##### DOCUMENT

C’est un grand chantier mené au travers de la Géoplateforme et avec son incarnation web cartes.gouv.fr, pour faciliter l’amélioration des référentiels par tous les usagers des produits de l’IGN. Ca dépasse largement la Fabrique, nous on s’interface par exemple en accompagnant la startup BAN qui développe la Base d’Adresse Nationale, qui a pour but de non seulement produire la BAN mais intégrer des retours par exemple de Here ou Tom Tom : ces gens font confiance à la base de données, il faut qu’ils puissent faire remonter les problèmes et à la fin on sera tous gagnants.

Comment fonctionnent ces retours de réutilisateurs ?

Cela dépend des interlocuteurs et des types de contribution.

Sur Panoramax par exemple, les gens qui veulent alimenter ont juste besoin de créer un compte. Pour d’autres référentiels comme la BD Topo, nous sommes dans une démarche de conventionnement. Nous avons des délégués régionaux qui sont capables de rapidement élaborer des procédures qui permettent de faire du partage. Pour la Base Adresse Nationale, avec des entreprises comme TomTom ou Here on est beaucoup plus dans des logiques d’expérimentation.

Comment se passe le déploiement et le passage à l’échelle des solutions expérimentées ?

Le bon exemple c’est la BAN. Tout le monde nous disait que ça allait être extrêmement simple. Tu as un fichier .csv, tu as 10 000 points par commune, on est sur un objet simple. En réalité même si une adresse est plus simple qu’une route, ça a quand même été un enfer à réaliser, mais l’équipe y est arrivé.

Elle a d’abord réalisé un POC (proof of concept, NDT) pour tester, en fournissant un outil aux communes qui leur permettait d’éditer, de manière simple mais normalisée, un référentiel d’adresses. L’outil permettait aussi de récupérer des données produites par d’autres moyens.

Le site adresse.data.gouv.fr - capture d'écran © Base Adresse Nationale

Le site adresse.data.gouv.fr © Base Adresse Nationale

Une fois créée la dynamique qui permet de faire remonter des données fiables sur l’adressage et un premier objectif de 20% du territoire atteint, il est possible de procéder par décret pour cadrer les choses. Au moment où le décret sort nous avions déjà 50% des communes couvertes et 70% de la population. La force de la loi permettra d’atteindre les 90%.

##########
##### DONNÉES FOURNIES

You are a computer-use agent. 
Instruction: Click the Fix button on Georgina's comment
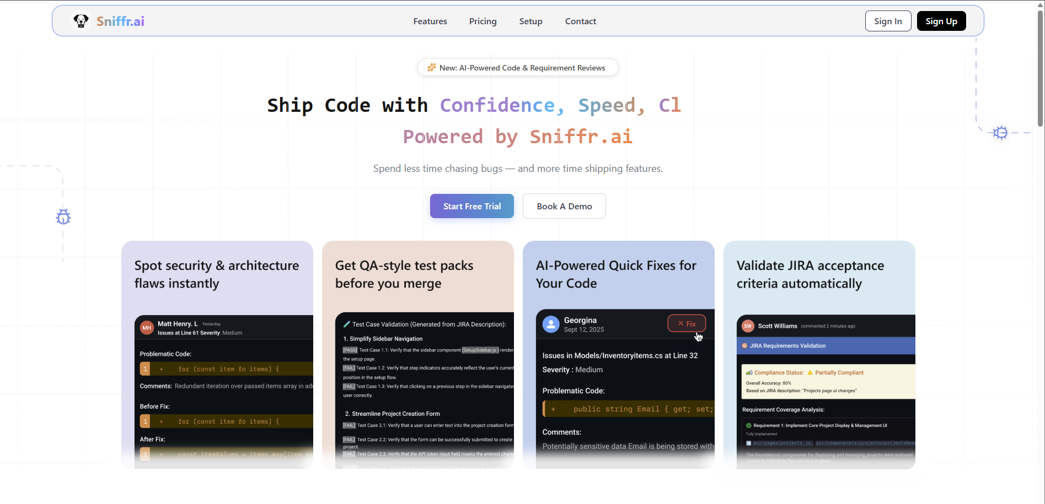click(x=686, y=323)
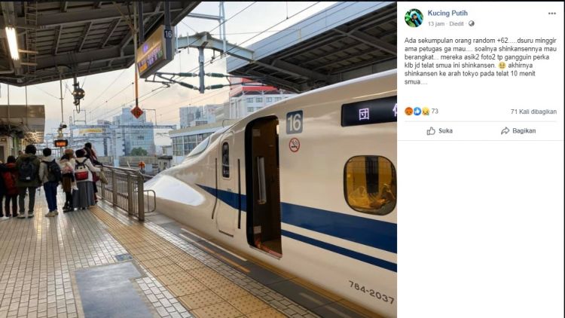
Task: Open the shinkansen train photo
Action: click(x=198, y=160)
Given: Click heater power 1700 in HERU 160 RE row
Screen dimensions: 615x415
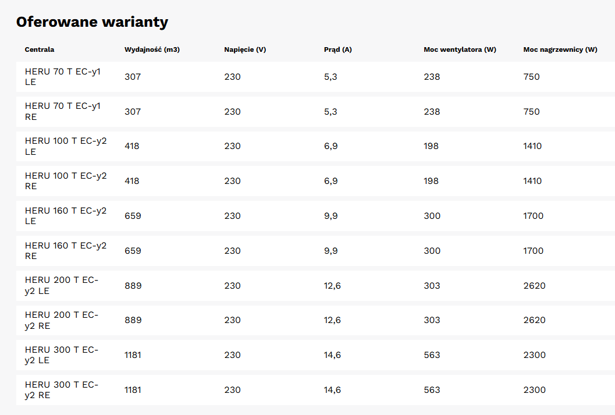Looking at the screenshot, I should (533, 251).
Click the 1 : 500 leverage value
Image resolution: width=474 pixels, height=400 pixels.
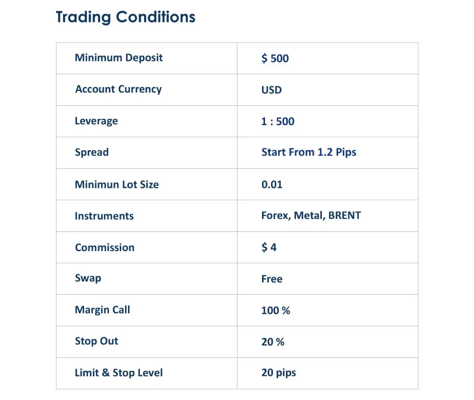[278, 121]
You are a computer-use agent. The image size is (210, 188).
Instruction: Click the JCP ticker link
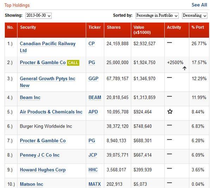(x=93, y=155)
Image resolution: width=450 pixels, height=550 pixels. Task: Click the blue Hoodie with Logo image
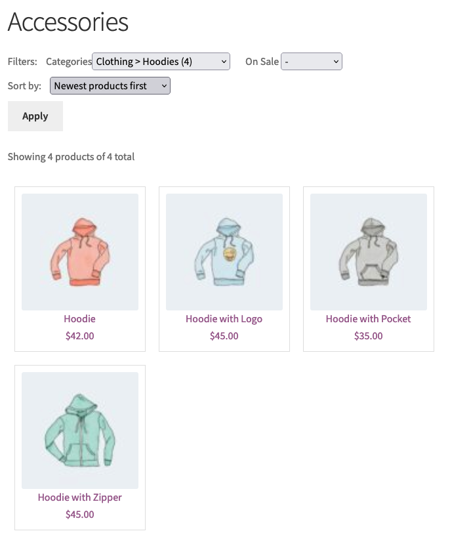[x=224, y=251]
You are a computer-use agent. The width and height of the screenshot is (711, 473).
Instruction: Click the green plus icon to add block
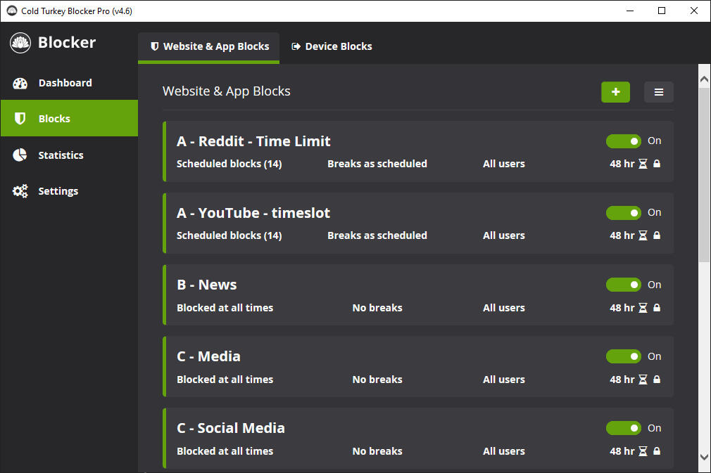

##########

**CONSIGNES DE L'EXERCICE**
**A)** Mettez en tableau Markdown, avec les colonnes « N° » et « Ligne », les lignes des données. Commencez à celle qui contient « Click the 1 : 500 leverage value », allez jusqu'à la fin des données, et omettez les lignes vides et les images.
**B)** Reprenez le texte sur la Base Adresse Nationale à la suite de sa dernière phrase.

**CORRIGÉ DE L'EXERCICE**
**A)**
| N° | Ligne |
|---|---|
| 1 | Click the 1 : 500 leverage value |
| 2 | Image resolution: width=474 pixels, height=400 pixels. |
| 3 | [278, 121] |
| 4 | You are a computer-use agent. The image size is (210, 188). |
| 5 | Instruction: Click the JCP ticker link |
| 6 | (x=93, y=155) |
| 7 | Image resolution: width=450 pixels, height=550 pixels. Task: Click the blue Hoodie with Logo image |
| 8 | [x=224, y=251] |
| 9 | You are a computer-use agent. The width and height of the screenshot is (711, 473). |
| 10 | Instruction: Click the green plus icon to add block |

**B)**
C’est un schéma qui est sans doute le bon, à suivre pour les startups d’État qui font de l’expérimentation. On répond bien aux problèmes du terrain, et à partir de là des gens peuvent témoigner en faveur de la solution développée, puis ensuite mettre une dimension plus contraignante pour à la fin atteindre les 100%. Ça c’est le bon procédé, mais il ne marche que quand tu as réussi à attirer une adhésion énorme d’abord.

Est-on capable de déterminer la date d’achèvement ?

Ce n’est pas évident, on se pose les mêmes questions (rires).

Prenons l’exemple du dernier arrivé Bat-ID (Référentiel National des Bâtiments), une des grosses startups de la Fabrique. Le principe est de faire l’équivalent de la BAN avec les bâtiments. Les bâtiments sont encore un peu plus compliqués que les adresses à intégrer dans un référentiel. Le cadastre a une définition qui n’est pas cohérente avec des réalités physiques, et ces définitions et représentations peuvent varier même au sein de l’État. Par exemple entre l'IGN et Bercy la représentation est différente : “nous on voit du ciel, eux ils voient du sol”. Au-delà de ça il y a encore d’autres acteurs comme les opérateurs de réseaux et télécoms qui vont parler en boîtiers, connexions, ...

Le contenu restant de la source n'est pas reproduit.